Noch aggressiver agiere die so genannte "Kameradschaft Gera". Sie verbreite im Netz einen Steckbrief mit zahlreichen Fotos von einem
DGB-Jugendbildungsreferenten, der sich gegen Rechtsradikalismus engagiere. Der Leiter des Hamburger Verfassungsschutzes, Reinhard
Wagner, sieht nach Angaben des Magazins in solchem Vorgehen eine neue Qualität im Umgang mit dem politischen Gegner im Internet.
Sie dienten in erster Linie der Einschüchterung, aber es bestehe auch die Gefahr, dass Einzeltäter diese Informationen nutzen, um Straftaten
gegen die genannten Personen vorzunehmen, sagte Wagner dem ZDF.
Der Sprecher des niedersächsischen Verfassungsschutzes, Rüdiger Hesse, ergänzte, dass zunehmend eine Spezialisierung der
Hasspropaganda auf jüdische Mitbürgerinnen und Mitbürger registriert werde: "Das ist eine neue Entwicklung, die wir feststellen."

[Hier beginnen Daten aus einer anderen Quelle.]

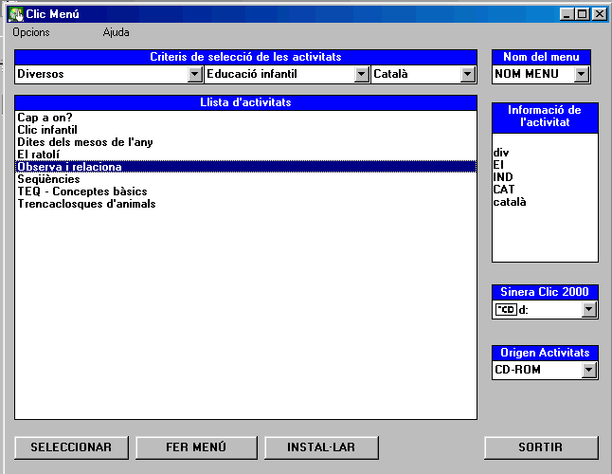Open the Sinera Clic 2000 drive dropdown
Viewport: 612px width, 474px height.
pos(588,309)
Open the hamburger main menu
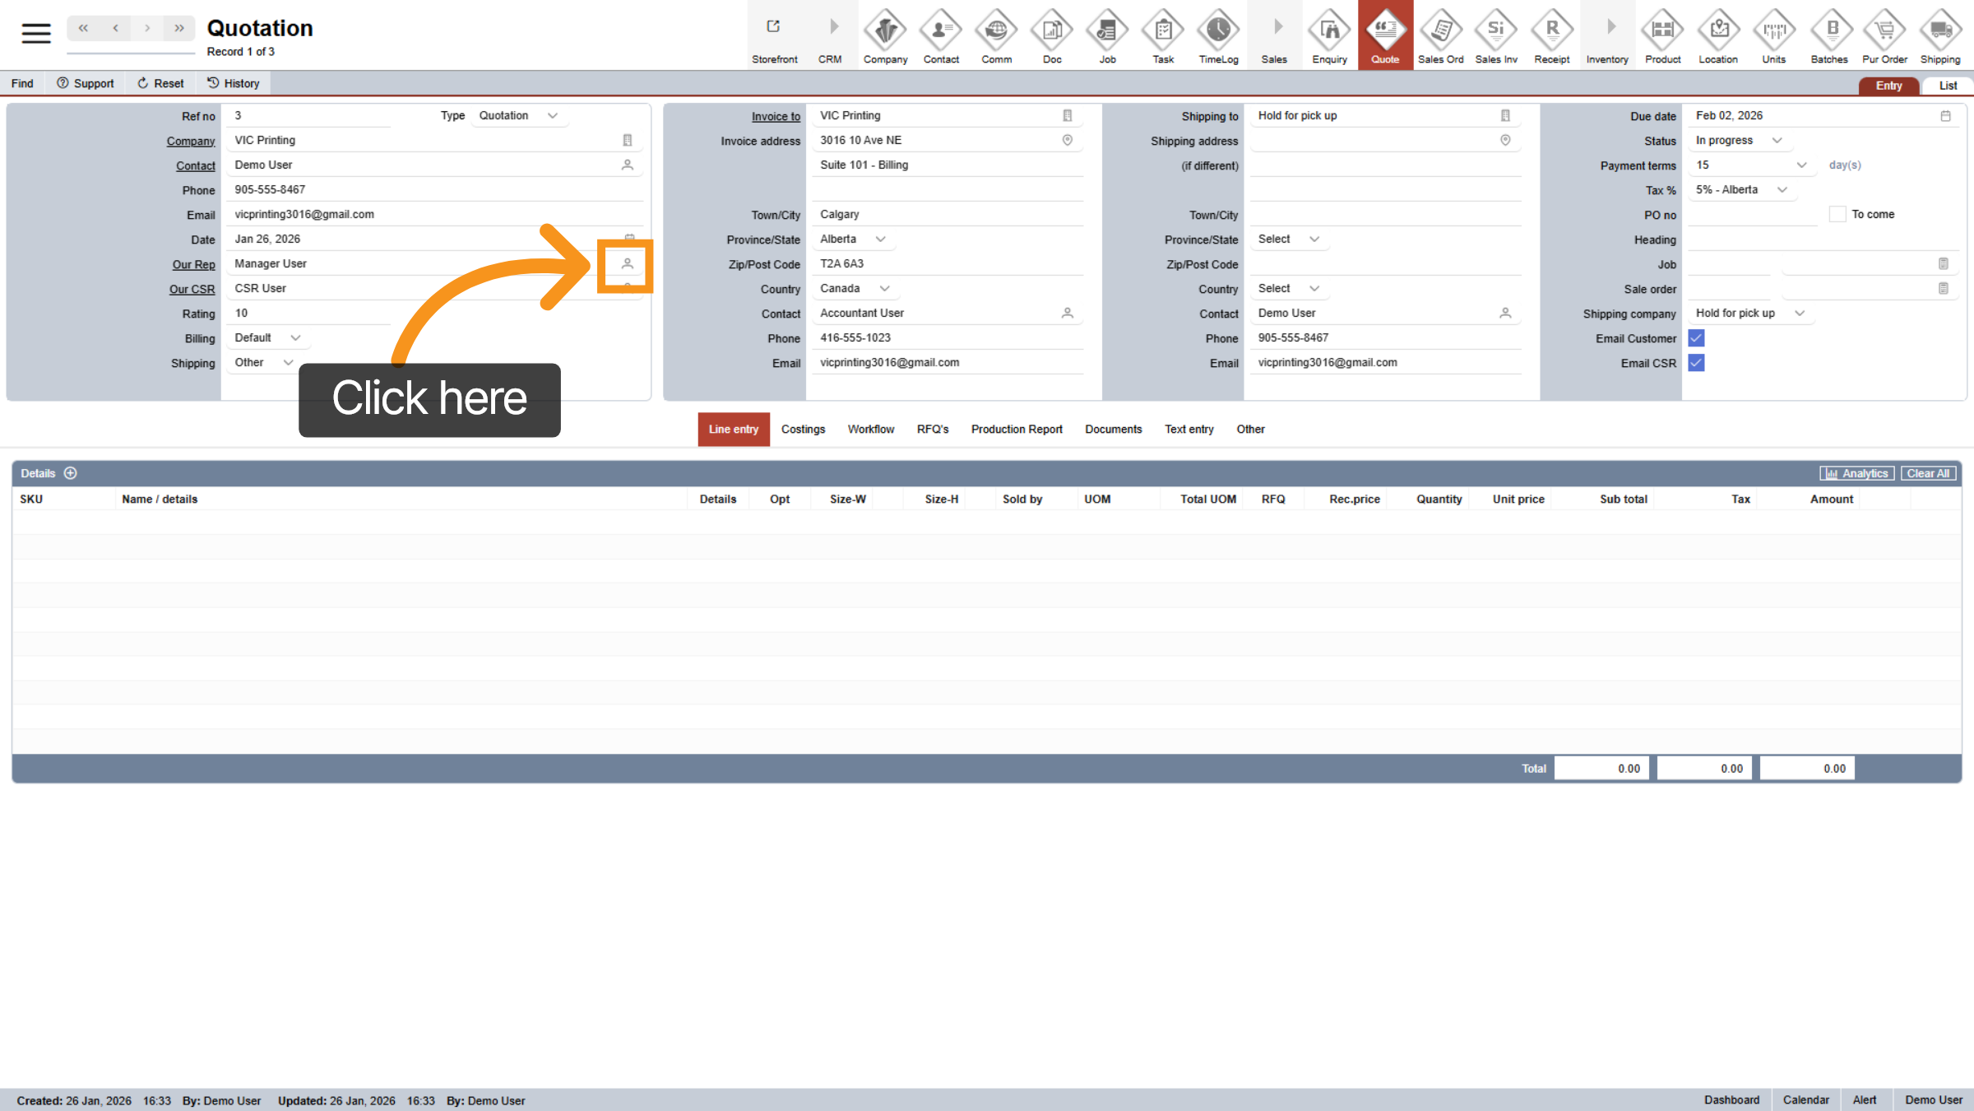This screenshot has height=1111, width=1974. pos(36,33)
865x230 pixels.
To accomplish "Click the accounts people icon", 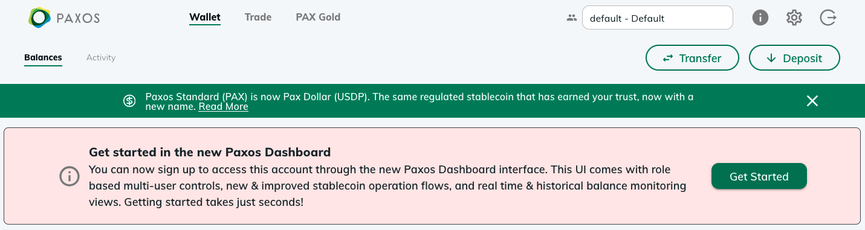I will click(572, 18).
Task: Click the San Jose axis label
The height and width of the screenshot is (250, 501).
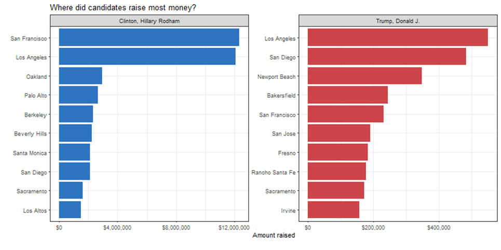Action: pos(283,134)
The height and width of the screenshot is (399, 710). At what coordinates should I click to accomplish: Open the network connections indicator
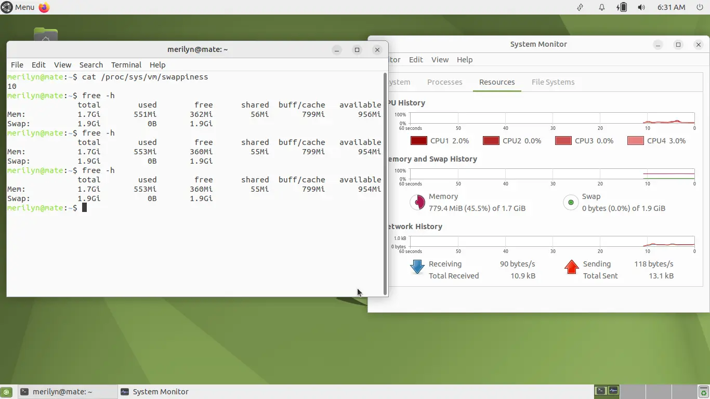click(581, 7)
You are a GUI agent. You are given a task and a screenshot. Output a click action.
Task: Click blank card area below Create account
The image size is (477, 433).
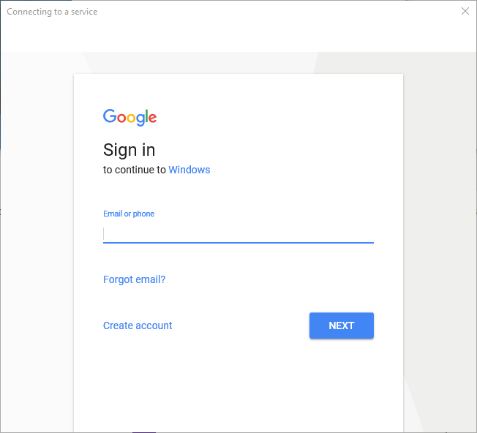[x=219, y=388]
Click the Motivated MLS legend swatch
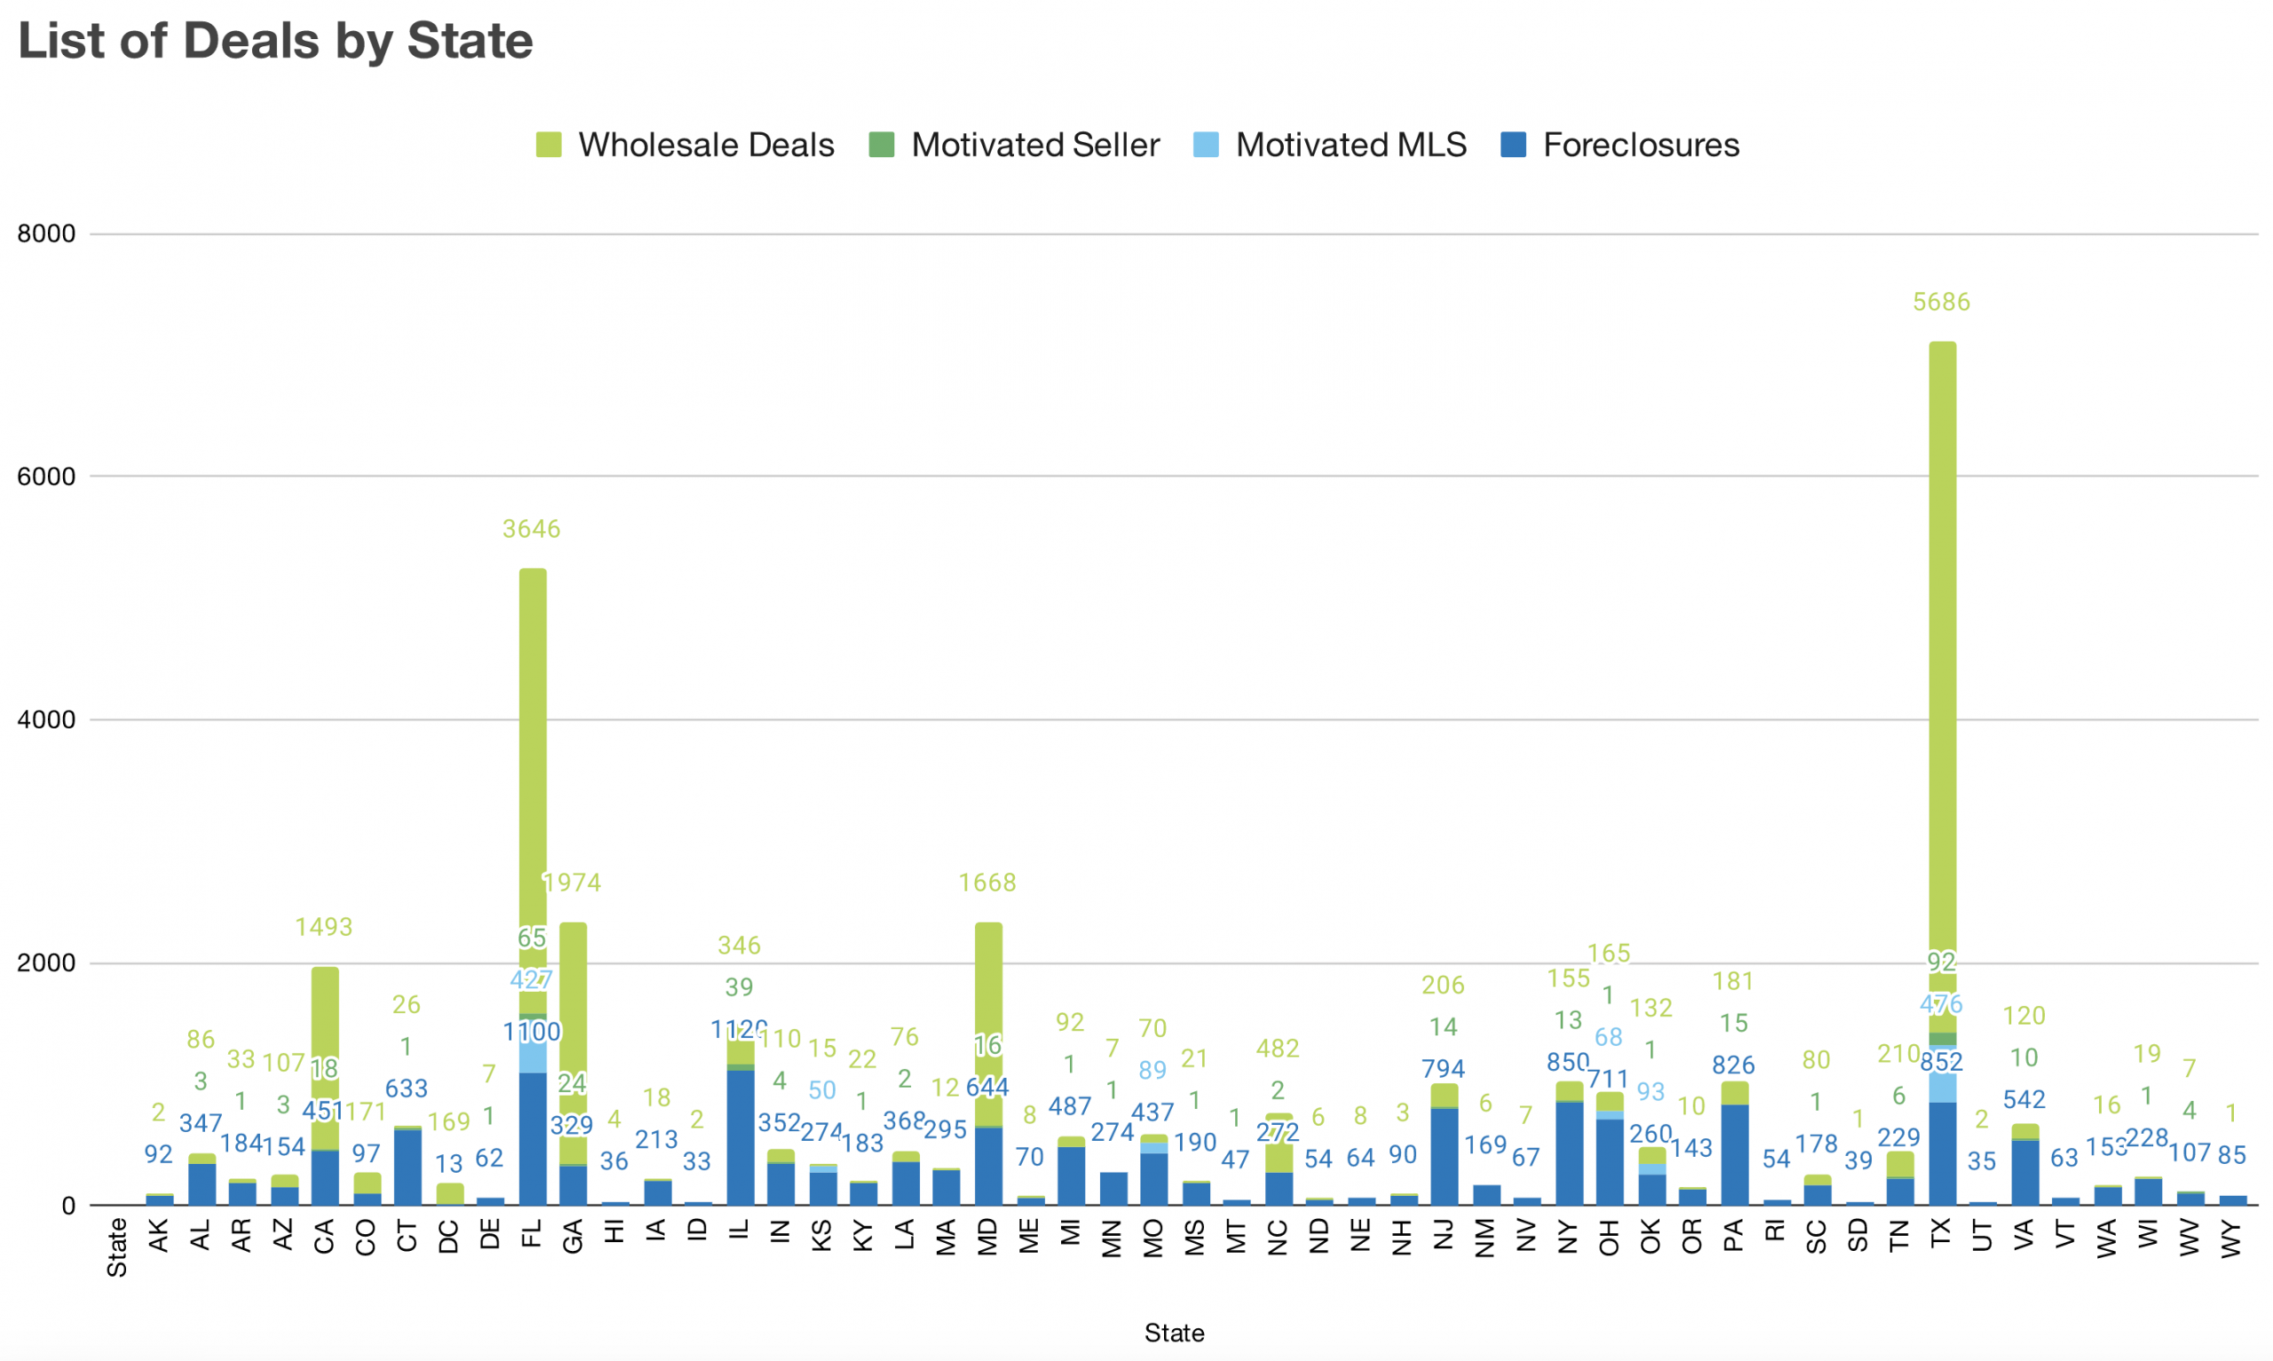 pos(1206,145)
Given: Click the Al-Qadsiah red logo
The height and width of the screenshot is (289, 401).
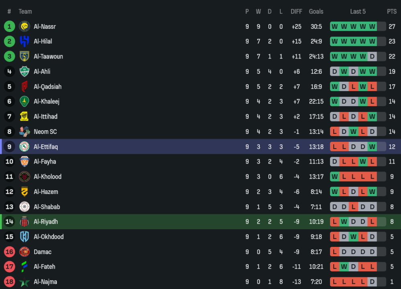Looking at the screenshot, I should coord(24,87).
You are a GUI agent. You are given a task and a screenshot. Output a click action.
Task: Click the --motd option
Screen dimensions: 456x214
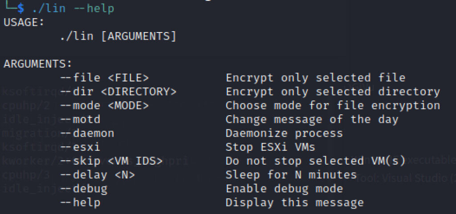coord(80,119)
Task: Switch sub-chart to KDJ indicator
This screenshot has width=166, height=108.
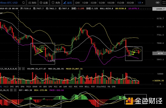Action: pos(70,87)
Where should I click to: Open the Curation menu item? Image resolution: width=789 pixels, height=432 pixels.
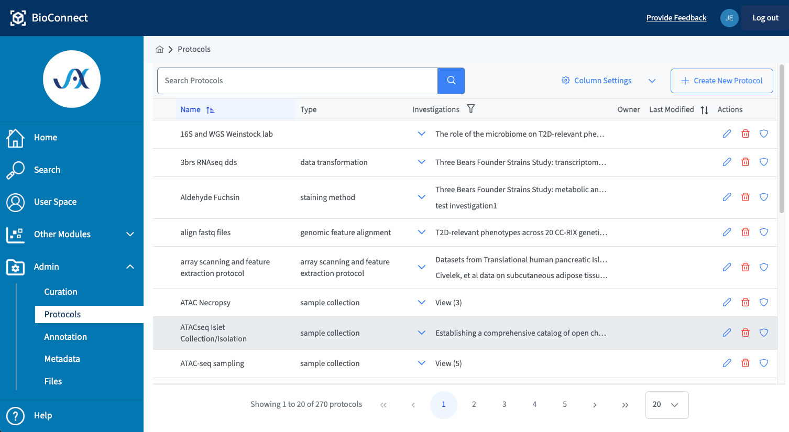(61, 292)
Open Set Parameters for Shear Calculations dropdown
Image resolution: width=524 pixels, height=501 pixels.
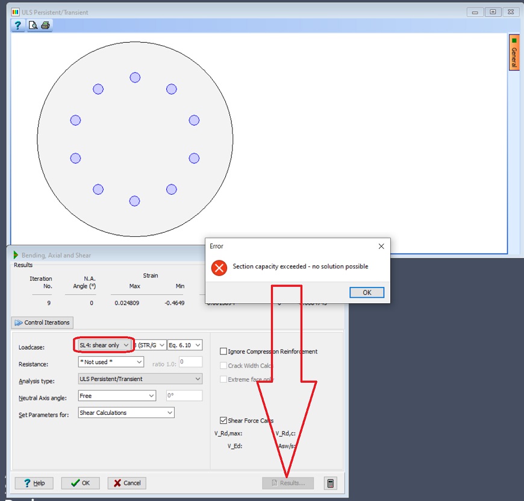pyautogui.click(x=126, y=412)
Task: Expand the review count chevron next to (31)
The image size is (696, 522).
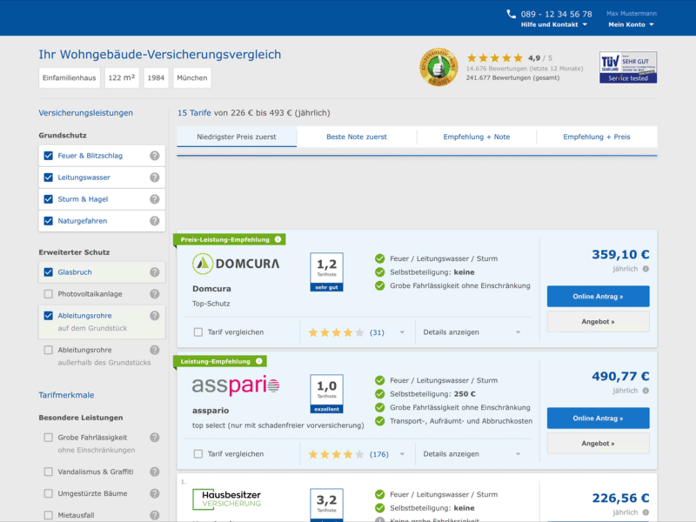Action: 402,331
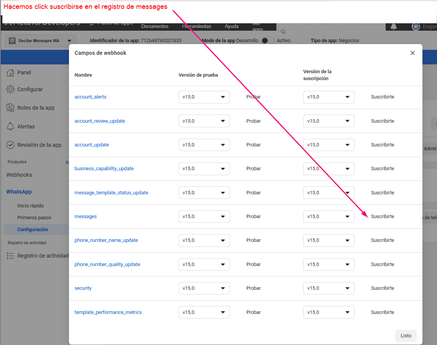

Der Vizepräsident des Zentralrats der Juden in Deutschland, Michel Friedman, warnte im Gespräch mit "Kennzeichen D" vor der
zunehmenden Aggressivität von Neonazis im Internet und fragte, "warum wir mit Zeitlupe den Dingen hinterherlaufen, von denen wir wissen,
dass sie mittlerweile mit high speed online unterwegs sind". Er habe kein Verständnis dafür, "dass Politik, Justiz und Polizei so nachlässig und
zeitlupenmäßig ragieren". Rechtsextremismus im Internet sei "eine der schwierigsten, problematischsten Fragen, und die Politik scheint erst
einmal einen Offenbarungseid zu leisten", sagte Friedman.
Auch Musikangebote rufen nach Angaben des Magazins zum Terror auf. Eine im Internet angebotene CD mit dem Titel "Die Härte" verbreite
offene Terroraufrufe zu Melodien der "Neuen Deutschen Welle". (APA/dpa)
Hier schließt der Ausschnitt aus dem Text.